> TASK BRIEF: Please return the following lines verbatim, from the line containing "Where should I click to: Click the Read" through the line containing "Choose the first", both included.

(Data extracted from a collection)
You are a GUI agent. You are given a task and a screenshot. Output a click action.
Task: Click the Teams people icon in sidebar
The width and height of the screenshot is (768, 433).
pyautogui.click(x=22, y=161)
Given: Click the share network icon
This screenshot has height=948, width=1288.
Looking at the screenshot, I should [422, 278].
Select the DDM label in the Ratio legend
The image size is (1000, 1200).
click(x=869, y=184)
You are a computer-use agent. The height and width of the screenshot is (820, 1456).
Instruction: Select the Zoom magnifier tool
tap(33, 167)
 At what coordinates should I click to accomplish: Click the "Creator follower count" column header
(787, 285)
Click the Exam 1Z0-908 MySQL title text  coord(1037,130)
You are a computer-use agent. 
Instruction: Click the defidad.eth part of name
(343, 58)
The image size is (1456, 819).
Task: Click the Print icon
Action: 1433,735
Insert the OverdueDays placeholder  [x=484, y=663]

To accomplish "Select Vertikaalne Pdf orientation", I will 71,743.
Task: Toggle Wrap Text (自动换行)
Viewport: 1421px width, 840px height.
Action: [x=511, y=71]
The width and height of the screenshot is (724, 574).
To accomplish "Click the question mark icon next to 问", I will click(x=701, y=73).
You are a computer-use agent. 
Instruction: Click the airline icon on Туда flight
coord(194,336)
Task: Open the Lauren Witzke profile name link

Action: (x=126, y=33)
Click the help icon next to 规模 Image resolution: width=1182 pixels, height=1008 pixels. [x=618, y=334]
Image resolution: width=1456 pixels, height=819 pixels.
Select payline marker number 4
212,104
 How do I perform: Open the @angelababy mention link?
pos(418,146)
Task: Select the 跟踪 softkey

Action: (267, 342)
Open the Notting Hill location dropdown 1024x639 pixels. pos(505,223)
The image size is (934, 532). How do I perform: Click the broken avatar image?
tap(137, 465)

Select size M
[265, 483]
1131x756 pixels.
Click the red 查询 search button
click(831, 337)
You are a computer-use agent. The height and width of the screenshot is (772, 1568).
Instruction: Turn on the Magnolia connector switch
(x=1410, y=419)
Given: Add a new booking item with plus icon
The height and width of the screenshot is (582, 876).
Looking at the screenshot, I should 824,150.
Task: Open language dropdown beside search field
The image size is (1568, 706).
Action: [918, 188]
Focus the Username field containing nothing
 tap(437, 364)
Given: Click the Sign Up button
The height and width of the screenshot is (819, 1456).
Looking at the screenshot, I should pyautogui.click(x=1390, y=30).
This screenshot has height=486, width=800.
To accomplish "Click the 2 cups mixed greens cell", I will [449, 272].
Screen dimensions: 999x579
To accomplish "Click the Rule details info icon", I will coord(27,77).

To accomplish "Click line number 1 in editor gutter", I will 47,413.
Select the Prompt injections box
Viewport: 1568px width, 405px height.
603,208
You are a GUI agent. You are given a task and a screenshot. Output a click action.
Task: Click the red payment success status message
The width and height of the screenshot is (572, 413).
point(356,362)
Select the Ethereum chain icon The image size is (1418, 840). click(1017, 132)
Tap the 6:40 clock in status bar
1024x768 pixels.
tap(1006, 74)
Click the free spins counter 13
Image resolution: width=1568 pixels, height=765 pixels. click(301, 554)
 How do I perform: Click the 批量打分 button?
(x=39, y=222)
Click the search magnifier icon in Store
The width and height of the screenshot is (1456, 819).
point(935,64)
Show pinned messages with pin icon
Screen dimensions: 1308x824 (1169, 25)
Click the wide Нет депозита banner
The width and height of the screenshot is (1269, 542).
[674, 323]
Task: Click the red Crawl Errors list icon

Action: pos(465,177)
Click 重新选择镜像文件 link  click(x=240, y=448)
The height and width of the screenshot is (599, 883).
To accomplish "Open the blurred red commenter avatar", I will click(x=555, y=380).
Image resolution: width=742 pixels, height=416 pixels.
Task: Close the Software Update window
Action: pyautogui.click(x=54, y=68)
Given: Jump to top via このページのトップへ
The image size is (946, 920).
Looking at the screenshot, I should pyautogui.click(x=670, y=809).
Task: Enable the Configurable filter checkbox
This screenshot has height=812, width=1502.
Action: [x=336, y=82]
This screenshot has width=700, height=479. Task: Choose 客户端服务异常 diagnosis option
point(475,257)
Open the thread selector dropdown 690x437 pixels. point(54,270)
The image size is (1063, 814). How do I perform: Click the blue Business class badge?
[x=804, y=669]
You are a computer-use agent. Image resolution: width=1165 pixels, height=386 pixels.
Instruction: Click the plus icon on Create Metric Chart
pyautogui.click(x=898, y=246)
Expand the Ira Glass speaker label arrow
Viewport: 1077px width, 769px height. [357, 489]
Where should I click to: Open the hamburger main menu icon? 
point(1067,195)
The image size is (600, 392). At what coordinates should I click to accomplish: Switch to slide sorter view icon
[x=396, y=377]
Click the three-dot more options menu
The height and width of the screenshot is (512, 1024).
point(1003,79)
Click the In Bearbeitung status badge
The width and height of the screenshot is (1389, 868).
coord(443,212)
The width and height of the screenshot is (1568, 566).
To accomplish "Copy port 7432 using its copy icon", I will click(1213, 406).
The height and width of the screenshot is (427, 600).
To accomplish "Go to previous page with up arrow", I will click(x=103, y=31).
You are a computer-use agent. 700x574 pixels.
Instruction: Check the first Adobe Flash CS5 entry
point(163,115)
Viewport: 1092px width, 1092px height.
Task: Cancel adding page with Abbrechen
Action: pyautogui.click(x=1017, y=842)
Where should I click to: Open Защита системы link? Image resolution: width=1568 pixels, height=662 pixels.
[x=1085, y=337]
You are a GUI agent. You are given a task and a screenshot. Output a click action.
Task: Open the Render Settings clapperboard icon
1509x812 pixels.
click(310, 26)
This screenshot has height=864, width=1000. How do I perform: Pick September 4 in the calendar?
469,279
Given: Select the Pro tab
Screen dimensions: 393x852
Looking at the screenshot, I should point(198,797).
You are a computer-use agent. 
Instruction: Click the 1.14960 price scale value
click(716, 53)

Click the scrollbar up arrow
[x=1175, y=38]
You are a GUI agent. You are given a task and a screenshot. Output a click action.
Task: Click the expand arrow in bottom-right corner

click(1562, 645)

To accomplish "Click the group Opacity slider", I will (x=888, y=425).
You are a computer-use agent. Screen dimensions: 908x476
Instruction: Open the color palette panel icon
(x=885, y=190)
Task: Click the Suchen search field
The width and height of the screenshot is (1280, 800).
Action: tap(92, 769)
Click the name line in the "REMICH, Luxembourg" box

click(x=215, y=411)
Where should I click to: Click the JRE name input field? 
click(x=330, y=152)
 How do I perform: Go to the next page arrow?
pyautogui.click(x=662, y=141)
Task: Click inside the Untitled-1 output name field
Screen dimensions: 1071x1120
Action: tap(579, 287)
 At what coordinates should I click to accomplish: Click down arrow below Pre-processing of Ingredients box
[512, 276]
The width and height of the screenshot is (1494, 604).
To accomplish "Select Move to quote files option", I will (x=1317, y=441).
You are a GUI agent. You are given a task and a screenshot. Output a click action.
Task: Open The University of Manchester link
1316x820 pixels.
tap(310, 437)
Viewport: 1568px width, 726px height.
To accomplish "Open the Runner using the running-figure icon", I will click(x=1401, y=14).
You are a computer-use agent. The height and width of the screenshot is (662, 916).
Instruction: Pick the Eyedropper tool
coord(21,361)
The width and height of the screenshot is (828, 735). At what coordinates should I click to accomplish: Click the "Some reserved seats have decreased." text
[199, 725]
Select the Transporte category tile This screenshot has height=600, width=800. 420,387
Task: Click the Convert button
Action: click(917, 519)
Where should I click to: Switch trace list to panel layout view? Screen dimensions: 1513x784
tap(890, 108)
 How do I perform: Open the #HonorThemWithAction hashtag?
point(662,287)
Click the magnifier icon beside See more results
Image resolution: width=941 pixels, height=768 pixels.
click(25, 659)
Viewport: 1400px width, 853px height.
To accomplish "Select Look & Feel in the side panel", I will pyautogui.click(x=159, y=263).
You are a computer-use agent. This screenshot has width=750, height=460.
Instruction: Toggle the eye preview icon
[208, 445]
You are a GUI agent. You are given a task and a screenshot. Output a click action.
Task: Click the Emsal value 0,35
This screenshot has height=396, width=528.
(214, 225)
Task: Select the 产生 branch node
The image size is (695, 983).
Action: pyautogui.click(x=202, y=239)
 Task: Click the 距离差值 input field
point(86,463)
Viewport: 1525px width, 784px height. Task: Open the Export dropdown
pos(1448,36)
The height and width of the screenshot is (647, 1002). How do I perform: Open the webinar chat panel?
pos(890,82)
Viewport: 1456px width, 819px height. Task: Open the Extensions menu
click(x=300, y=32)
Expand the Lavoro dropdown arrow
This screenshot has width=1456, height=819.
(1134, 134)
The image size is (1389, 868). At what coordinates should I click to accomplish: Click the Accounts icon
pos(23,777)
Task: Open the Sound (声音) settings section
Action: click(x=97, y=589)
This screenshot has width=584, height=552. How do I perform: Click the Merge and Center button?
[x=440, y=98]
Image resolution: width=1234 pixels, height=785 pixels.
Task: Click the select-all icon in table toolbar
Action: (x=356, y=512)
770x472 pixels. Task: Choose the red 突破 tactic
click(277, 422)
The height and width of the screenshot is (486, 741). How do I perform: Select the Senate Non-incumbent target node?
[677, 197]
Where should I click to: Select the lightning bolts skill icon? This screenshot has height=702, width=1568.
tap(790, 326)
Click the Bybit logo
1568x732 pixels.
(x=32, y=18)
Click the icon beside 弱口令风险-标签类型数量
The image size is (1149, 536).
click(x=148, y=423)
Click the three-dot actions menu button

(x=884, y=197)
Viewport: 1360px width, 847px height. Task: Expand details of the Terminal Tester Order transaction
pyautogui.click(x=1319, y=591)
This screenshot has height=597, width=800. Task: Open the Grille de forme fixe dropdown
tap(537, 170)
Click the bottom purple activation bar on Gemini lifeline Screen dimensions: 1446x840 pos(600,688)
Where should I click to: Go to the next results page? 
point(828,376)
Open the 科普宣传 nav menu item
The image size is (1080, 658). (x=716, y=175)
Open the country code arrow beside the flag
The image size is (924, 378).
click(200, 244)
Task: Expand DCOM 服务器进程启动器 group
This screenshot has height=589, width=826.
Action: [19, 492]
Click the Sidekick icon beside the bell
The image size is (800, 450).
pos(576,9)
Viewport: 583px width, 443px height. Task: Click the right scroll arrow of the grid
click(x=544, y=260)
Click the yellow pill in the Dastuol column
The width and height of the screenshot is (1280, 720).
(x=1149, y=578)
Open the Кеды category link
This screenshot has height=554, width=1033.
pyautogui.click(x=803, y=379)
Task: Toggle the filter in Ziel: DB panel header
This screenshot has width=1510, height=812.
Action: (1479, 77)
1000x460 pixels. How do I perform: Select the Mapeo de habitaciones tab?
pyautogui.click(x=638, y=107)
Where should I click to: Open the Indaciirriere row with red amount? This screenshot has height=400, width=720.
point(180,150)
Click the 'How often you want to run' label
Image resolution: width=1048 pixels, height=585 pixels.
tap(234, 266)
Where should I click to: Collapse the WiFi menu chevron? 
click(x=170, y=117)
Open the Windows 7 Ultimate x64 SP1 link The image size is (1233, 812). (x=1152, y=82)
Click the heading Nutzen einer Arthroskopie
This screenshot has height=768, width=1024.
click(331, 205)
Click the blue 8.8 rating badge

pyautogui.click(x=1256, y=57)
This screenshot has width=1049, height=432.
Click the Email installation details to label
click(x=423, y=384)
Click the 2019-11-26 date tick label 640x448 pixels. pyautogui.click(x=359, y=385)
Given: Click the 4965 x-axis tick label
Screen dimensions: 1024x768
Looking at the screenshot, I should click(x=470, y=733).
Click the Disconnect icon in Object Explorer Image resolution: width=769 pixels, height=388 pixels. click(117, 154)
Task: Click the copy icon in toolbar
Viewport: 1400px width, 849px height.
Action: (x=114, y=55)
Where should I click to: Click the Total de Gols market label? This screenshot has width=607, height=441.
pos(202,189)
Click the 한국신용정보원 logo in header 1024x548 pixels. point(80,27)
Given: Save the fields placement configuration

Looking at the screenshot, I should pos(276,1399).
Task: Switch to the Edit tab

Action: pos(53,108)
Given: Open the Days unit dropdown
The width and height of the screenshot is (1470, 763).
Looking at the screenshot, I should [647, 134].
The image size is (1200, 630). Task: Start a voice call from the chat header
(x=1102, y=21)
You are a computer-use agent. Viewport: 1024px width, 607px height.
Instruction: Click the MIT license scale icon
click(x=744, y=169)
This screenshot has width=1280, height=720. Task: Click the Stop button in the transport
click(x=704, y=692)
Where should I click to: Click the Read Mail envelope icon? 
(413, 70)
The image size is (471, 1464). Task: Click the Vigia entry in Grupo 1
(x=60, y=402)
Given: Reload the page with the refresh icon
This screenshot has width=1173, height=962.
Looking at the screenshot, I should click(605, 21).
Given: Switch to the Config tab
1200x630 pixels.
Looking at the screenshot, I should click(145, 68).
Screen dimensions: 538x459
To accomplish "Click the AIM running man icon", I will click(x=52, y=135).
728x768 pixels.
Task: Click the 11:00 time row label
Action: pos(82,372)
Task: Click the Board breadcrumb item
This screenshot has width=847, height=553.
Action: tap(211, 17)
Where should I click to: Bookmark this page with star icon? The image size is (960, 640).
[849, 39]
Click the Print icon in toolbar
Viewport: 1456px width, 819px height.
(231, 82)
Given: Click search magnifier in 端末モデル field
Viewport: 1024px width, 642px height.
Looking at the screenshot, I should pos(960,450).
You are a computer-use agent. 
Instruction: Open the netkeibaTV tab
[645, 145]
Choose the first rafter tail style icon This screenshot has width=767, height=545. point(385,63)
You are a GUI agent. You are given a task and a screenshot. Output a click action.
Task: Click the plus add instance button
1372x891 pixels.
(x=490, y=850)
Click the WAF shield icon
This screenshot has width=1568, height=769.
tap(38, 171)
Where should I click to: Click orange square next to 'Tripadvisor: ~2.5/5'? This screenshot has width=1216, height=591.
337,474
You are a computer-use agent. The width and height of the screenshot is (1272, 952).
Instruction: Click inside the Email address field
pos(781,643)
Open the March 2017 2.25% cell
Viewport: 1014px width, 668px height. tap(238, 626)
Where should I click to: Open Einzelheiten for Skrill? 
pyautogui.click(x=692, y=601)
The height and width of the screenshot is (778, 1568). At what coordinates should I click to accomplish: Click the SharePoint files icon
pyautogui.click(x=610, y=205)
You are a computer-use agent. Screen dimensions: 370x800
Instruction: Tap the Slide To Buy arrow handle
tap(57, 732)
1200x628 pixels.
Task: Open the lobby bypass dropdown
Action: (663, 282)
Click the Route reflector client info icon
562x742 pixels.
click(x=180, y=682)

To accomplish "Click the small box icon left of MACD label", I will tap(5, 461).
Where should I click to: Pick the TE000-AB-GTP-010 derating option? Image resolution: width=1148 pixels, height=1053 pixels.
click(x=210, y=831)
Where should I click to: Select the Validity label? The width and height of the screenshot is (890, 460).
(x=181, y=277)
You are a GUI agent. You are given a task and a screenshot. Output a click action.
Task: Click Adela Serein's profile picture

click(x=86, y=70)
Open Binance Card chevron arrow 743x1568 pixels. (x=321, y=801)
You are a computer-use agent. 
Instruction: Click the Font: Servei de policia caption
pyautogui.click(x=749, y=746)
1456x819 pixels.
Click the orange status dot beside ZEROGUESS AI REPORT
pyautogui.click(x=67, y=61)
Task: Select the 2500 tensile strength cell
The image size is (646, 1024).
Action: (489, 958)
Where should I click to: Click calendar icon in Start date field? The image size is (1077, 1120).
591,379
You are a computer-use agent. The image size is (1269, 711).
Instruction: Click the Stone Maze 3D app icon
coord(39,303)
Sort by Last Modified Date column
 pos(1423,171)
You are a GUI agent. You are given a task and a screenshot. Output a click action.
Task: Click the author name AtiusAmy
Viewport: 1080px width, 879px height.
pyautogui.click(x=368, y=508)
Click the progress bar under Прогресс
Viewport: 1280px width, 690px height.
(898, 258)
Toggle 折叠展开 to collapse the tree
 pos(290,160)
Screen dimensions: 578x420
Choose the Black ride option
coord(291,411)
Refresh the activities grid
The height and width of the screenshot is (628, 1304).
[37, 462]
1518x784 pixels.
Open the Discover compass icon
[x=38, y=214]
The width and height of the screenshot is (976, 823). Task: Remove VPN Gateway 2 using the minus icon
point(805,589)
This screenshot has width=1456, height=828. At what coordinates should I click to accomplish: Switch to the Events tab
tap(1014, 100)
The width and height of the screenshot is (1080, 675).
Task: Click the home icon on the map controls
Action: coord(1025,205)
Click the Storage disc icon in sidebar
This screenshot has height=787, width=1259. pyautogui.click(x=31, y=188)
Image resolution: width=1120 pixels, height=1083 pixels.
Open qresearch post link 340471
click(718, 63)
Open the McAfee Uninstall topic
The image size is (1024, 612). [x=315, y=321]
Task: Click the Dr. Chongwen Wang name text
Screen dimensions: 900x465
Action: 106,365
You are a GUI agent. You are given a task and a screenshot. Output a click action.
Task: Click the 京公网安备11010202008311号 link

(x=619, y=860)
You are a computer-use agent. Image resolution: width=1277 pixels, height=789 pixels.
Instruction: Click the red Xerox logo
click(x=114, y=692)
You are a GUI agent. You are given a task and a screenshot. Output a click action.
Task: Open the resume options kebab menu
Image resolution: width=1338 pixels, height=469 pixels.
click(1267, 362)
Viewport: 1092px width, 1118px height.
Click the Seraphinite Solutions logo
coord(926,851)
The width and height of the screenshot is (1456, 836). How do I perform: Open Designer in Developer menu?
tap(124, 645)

> SOLUTION TO THE PROBLEM:
Where should I click to: Click the Read Mail envelope icon? 
(413, 70)
The image size is (471, 1464). Task: Click the Vigia entry in Grupo 1
(x=60, y=402)
Given: Reload the page with the refresh icon
This screenshot has width=1173, height=962.
Looking at the screenshot, I should click(605, 21).
Given: Switch to the Config tab
1200x630 pixels.
Looking at the screenshot, I should click(145, 68).
Screen dimensions: 538x459
To accomplish "Click the AIM running man icon", I will click(x=52, y=135).
728x768 pixels.
Task: Click the 11:00 time row label
Action: pos(82,372)
Task: Click the Board breadcrumb item
This screenshot has width=847, height=553.
Action: tap(211, 17)
Where should I click to: Bookmark this page with star icon? The image size is (960, 640).
[849, 39]
Click the Print icon in toolbar
Viewport: 1456px width, 819px height.
(231, 82)
Given: Click search magnifier in 端末モデル field
Viewport: 1024px width, 642px height.
Looking at the screenshot, I should pos(960,450).
You are a computer-use agent. 
Instruction: Open the netkeibaTV tab
[645, 145]
Choose the first rafter tail style icon This screenshot has width=767, height=545. point(385,63)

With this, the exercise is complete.